Thanks so much for your reply.

So should I be expecting a fix patch for my IS2008? Or what do you suggest I should do for our next software release? If possbile I would still like to keep using this InstallScript MSI project which we have been using for over a year. Is building the installer in custom type my best bet? Or is there a way I can build the installer as a compressed file and still avoid this issue?

11-19-2009, 12:35 PM
There are no plans to provide a fix for this issue in IS 2008.

Note that this issue does not tend to appear in typical use cases (meaning a normal user should rarely, if ever, see it) and has usually been reported as appearing in test environments where a setup is repeatedly installed and uninstalled.
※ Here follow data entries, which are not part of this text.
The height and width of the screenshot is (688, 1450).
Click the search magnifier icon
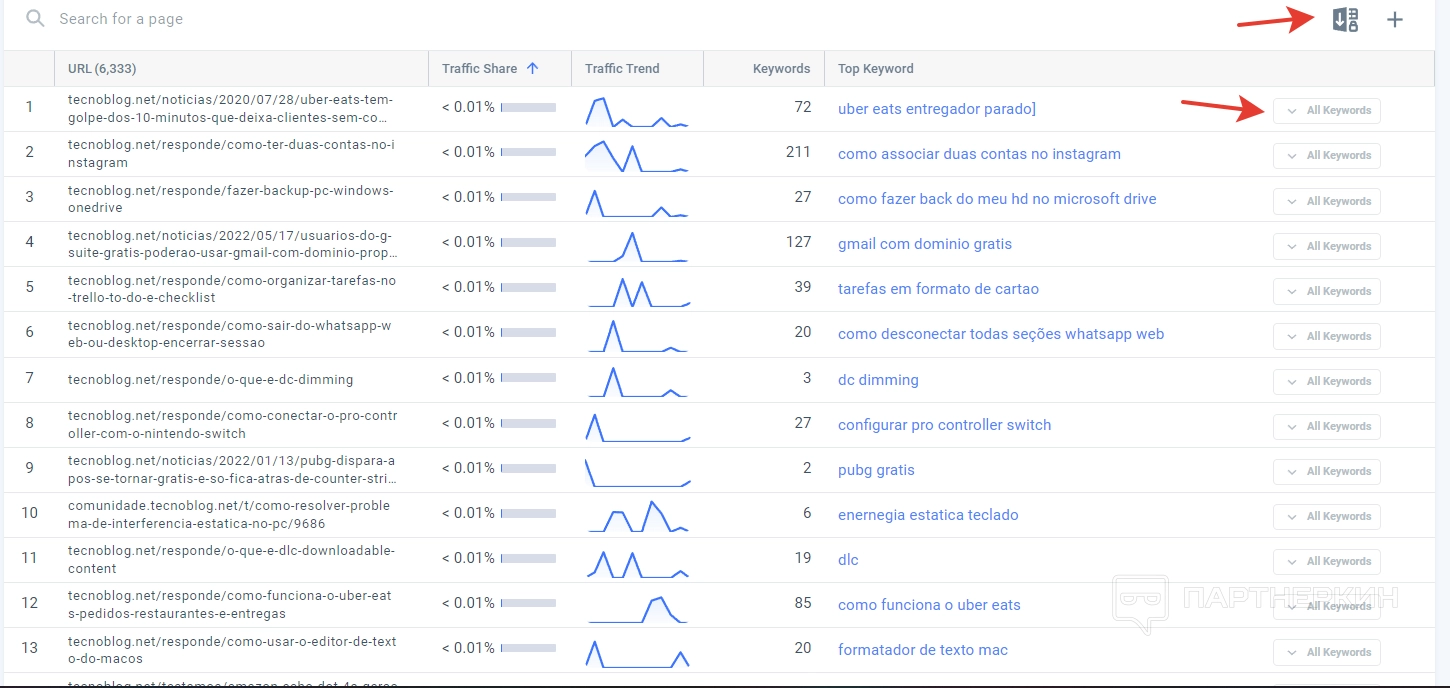(36, 19)
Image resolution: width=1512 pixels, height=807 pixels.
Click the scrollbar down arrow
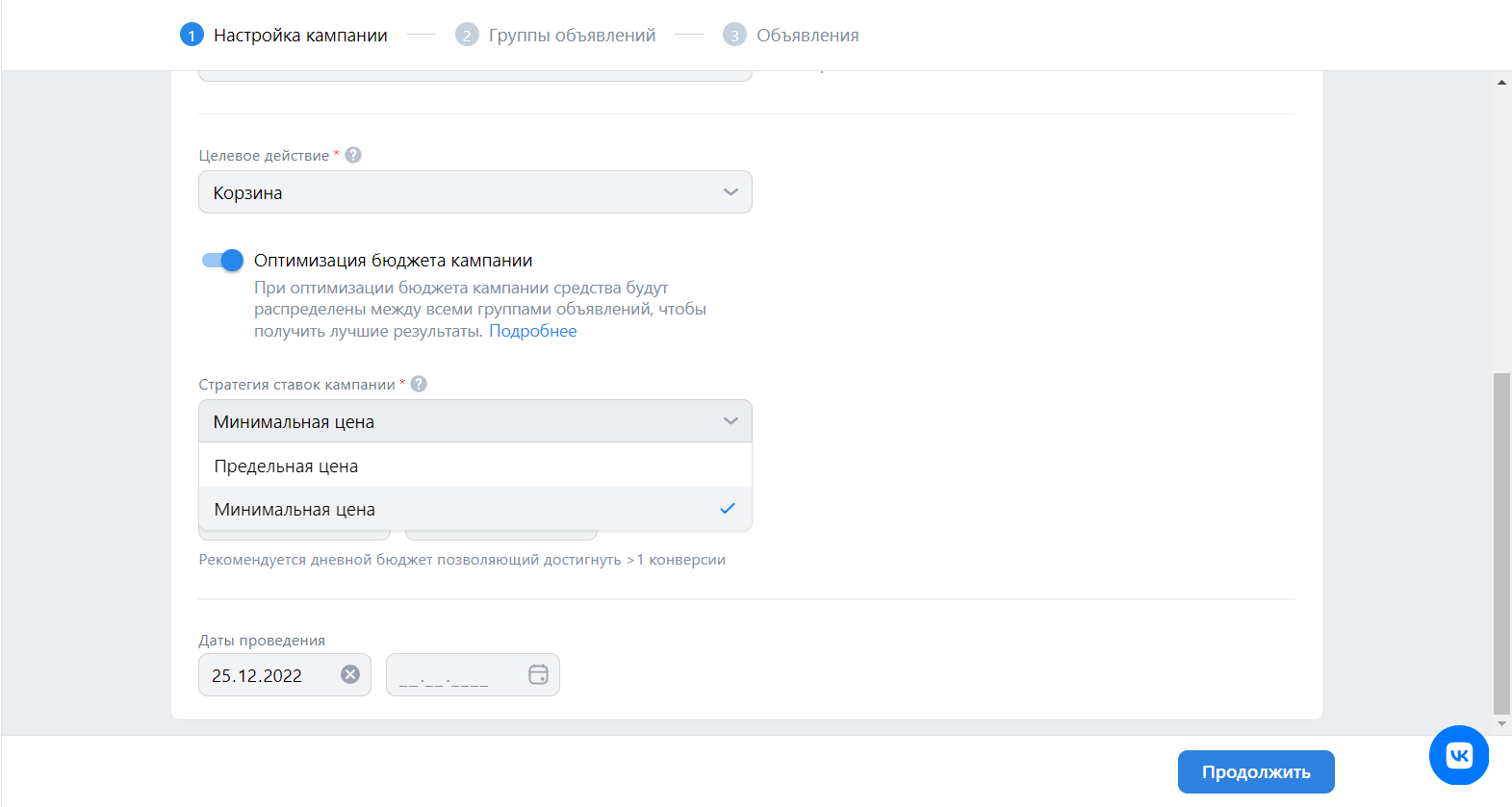point(1501,724)
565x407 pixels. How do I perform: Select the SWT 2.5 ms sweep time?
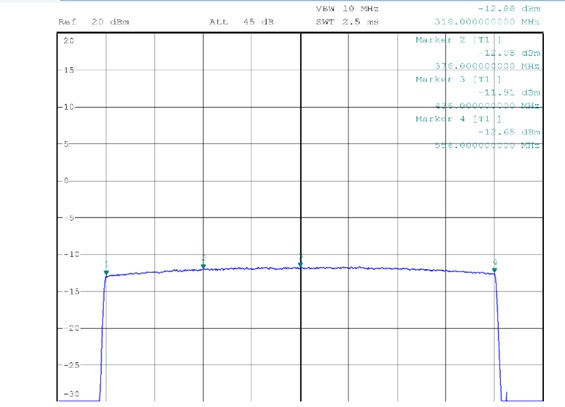347,22
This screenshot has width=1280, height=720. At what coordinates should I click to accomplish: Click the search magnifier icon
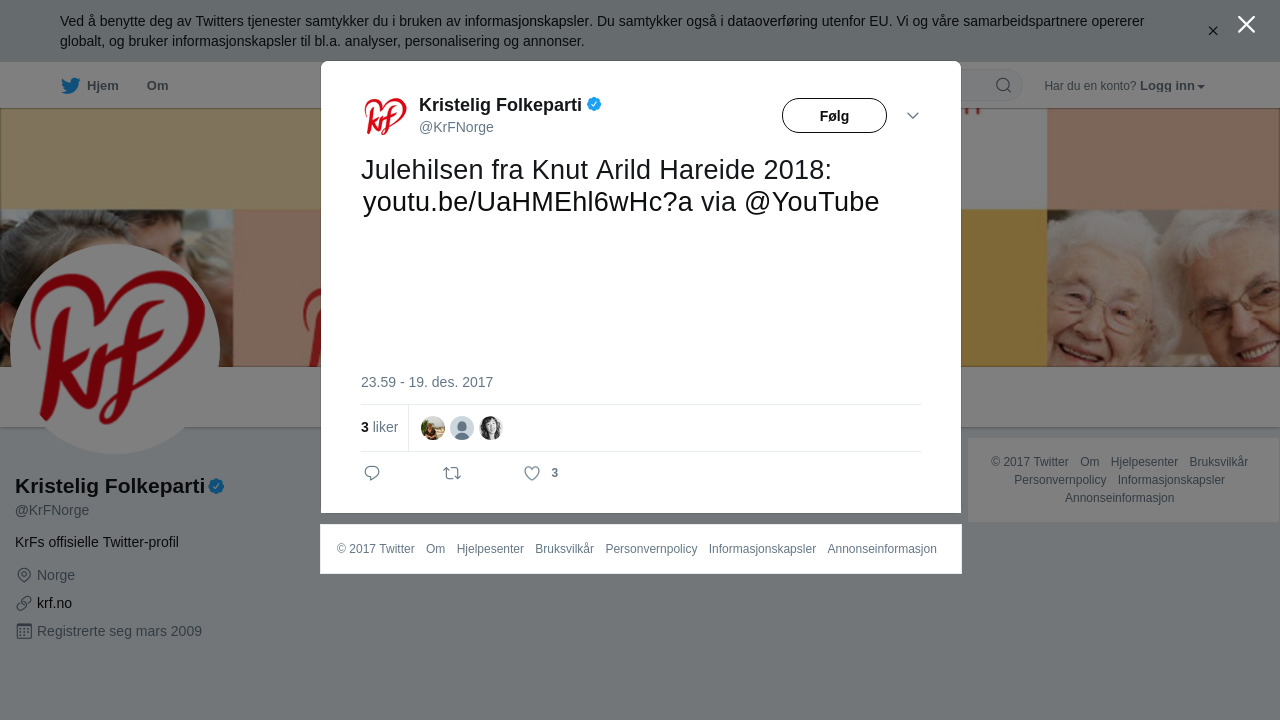coord(1003,85)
You could try to block the setup from running on machines that have the MSI registry key/value set indicating it needs to clean up files left behind on a previous uninstall; however, this would then rely on looking at an undocumented registry key and would provide little benefit since getting past the block would require a user run a completely unrelated MSI based installation.

12-22-2009, 12:06 PM
The issue with InstallScript MSI projects is resolved with InstallShield 2010. However, you can avoid this behavior by running some other, unrelated MSI package before installing your product for a second time after the first uninstall.

We upgraded to Installshield 2010 and this problem still exists.

Trying to uninstall an installscript MSI on Windows 7 gives us this:


12-22-2009, 02:00 PM
I apologize for any misunderstanding. The root cause of this issue in InstallScript MSI projects is resolved with IS 2010, meaning if you tried the exact same repro steps with a project built in IS 2010 without ever installing a build of those projects created in IS 2009 or older, the error should no longer occur. However, if the issue was reproduced with a project built in IS 2009 or older, then migrated and built in 2010, the issue may still occur. If the old project built in an older version of InstallShield was still installed and caused the original behavior, the issue needs to be corrected on the machine before a project built with 2010 sharing the same product code will work correctly.

This is due to the issue caused with MSI 5.0 and the original issue in InstallScript MSI projects built with IS 2009 or older. Installing and then uninstalling these projects puts the machine in a state that will then cause the behavior when installing another build of an MSI that has the same product code. Either the product code of this project needs to be changed, or, as mentioned earlier, another unrelated MSI installation (i.e. an MSI package with a different product code) needs to be installed to correct the machine state before running a newer build of your installation package.